**DOCUMENT EXTRACT**.
★ ★ ★ ★ ★ ★ ★
Member Reviews

To read a nicely formatted version of this review, visit https://benmakuh.com/2025/07/a-hermeneutic-of-imagination/
One of the most transformative classes I took in seminary was my Old Testament survey course with Dr. Knut Heim. He began the course by describing the way many of us had learned to read and receive the Bible, namely, as a static, timeless text that has one meaning to be understood in the same way by all people in all places. The Spirit might lead you or I to *apply* Scripture to our lives in creative ways, but the reading of the text itself was no place for the imagination. There are therefore rules—hermeneutics—for how and how not to read the Bible. These rules govern what counts as a legitimate or illegitimate interpretation of the text. This forces us to reckon with the author's original intent rather than just with what the text appears to say to you or me.
In contrast to all of this, Heim proposed that there actually *should be* a place for imaginative readings of the text. My theological hackles immediately rose, because it sounded like he was saying that we should treat Scripture like a Rorschach inkblot where we see whatever we want to see. As I continued to listen to his lectures, though, I came to realize that's not at all what he meant. Instead, his point was rather that we already *do* employ our imaginations in reading the Bible even though we think we don't:
- When we read a Bible story about Jesus being born in a manger, we mentally place him in the hay in a wood slat barn surrounded by snow and twinkly lights
- We picture the Tower of Babel in our brains as a kind of old school Tower of Pisa
- Our brains jump back to our children's Bibles when we picture the walls of Jericho
- We read Paul's writings and subconsciously deduce that he must've been a pretty intense, serious guy who disliked women
In all of this, we are *imaginatively filling in gaps* in ways that may or may not be faithful to reality. Heim insists that we *notice* that we're doing this, and what's more, that we would start to apply our imaginations with intention and responsibility.
★ ★ ★ ★ ★ ★ ★
**RAW DATA**.
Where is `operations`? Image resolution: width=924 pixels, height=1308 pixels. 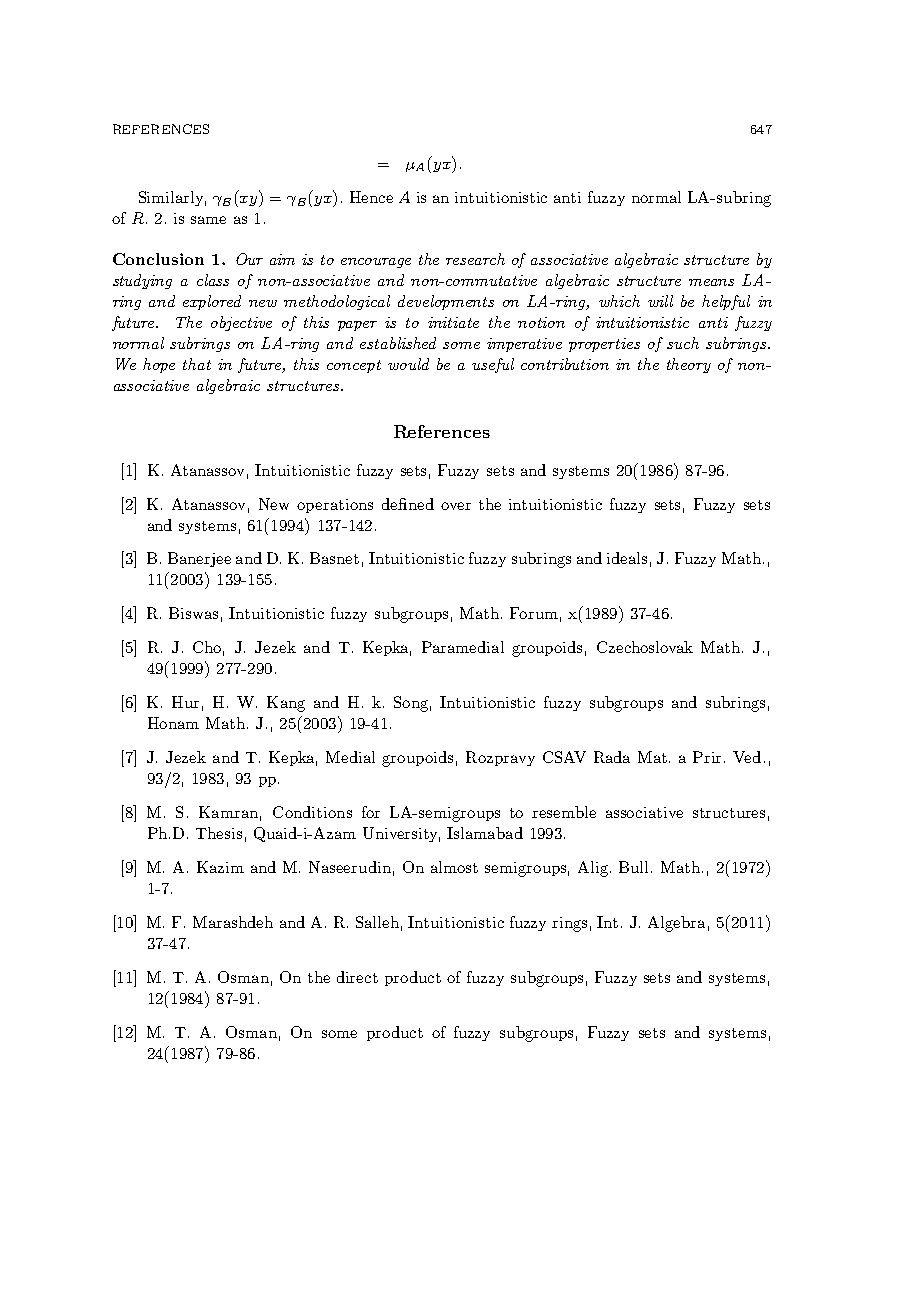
★ ★ ★ ★ ★ ★ ★
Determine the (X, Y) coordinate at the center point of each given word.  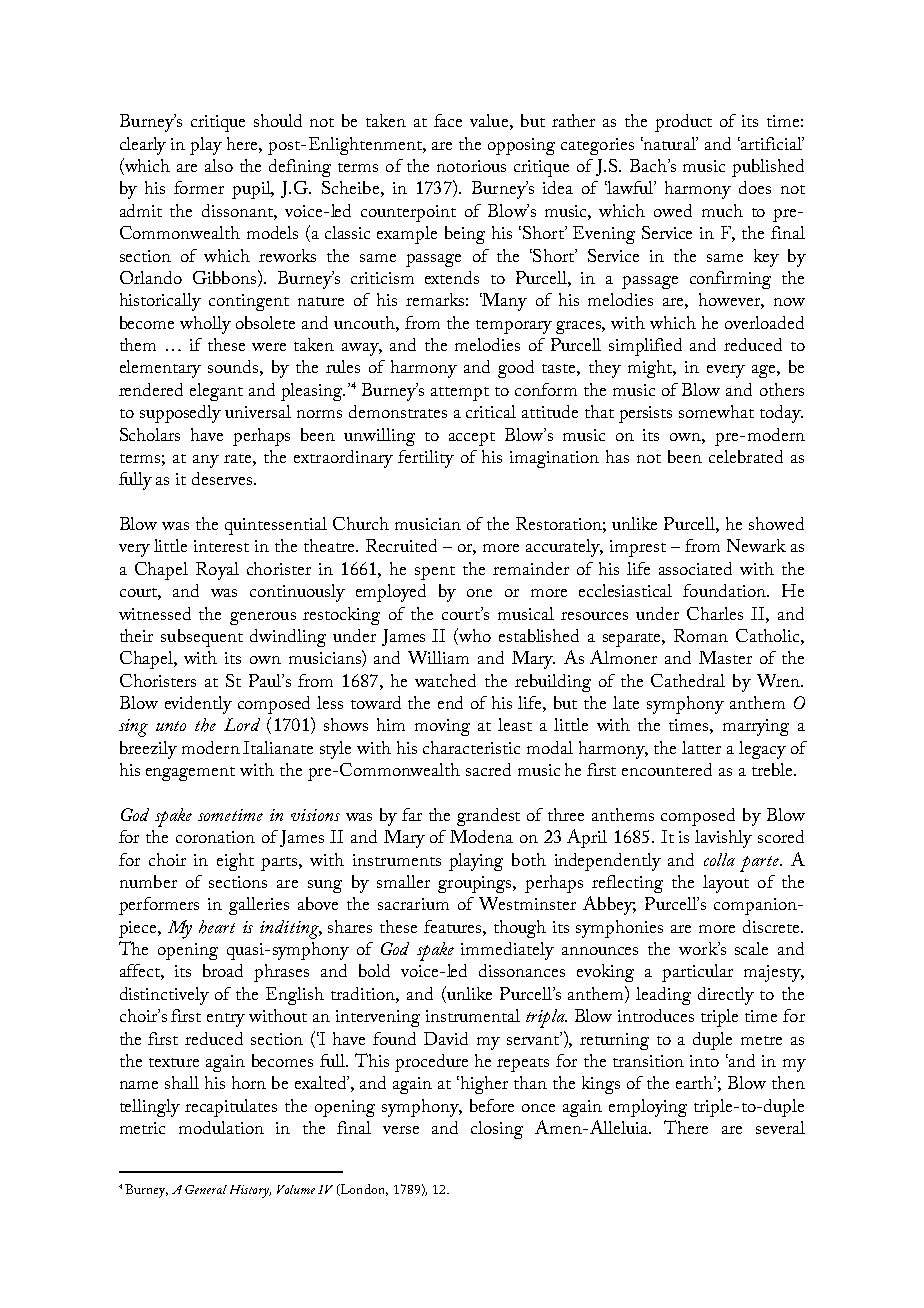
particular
★ ★ ★ ★ ★ ★ ★
**WHAT THE EXERCISE ASKS**.
Extend the review about reading Scripture with imagination, beginning after its final sentence.

**TASK OUTPUT**.
## *A Hermeneutic of Imagination*
This summer Heim is now packaging these ideas up into a new book from Baker entitled *A Hermeneutic of Imagination: Unlocking Scripture's Full Potential* written with Jeffrey Oetter. No longer are his ideas available only to Denver Seminary students and readers of academic articles.
So does a hermeneutic of imagination just make some biblical narratives "pop" more vividly, or is there more to it? Heim and Oetter propose that an intentional engagement of the imagination in the text helps us to read the text more faithfully, it reinvigorates the Old Testament as a kind of "new" New Testament, and it enables us to connect the world of the text to the world of the present with fresher force.
### It helps us read the text more faithfully
Over my many years of listening to people read the Bible, either aloud at church, in a Bible Study, or via a recorded narration, one observation has consistently struck me. No matter the emotional content of the text at hand, people almost always read it in what I call a "holy monotone." It's slow, clear, and devoid of any variation in pitch, pace, or tone. Maybe the reader is reading, "I hate, I despise your religious festivals; your assemblies are a stench to me" (Amos 5:21, NIV), but it's not *read aloud* in a way that conveys hatred or disgust. Or perhaps the reader is reading about Balaam beating his ass and getting rebuked for it (Num. 22:28-30), the Judge Ehud stabbing the King of Moab in the belly so that his poop comes out (Jdg. 3:12-25), Elijah's sarcastic mockery of Baal's prophets (1 Kgs. 18:27), or Jesus's absurd word picture of having a literal plank of wood in your eye and not noticing (Mt. 7:3). But you'd never know that any of these passages are funny, because there's only ever *gravitas.* The Bible has more puns than a dad trying to make his kids groan, but we flatten most of them out in the translation process.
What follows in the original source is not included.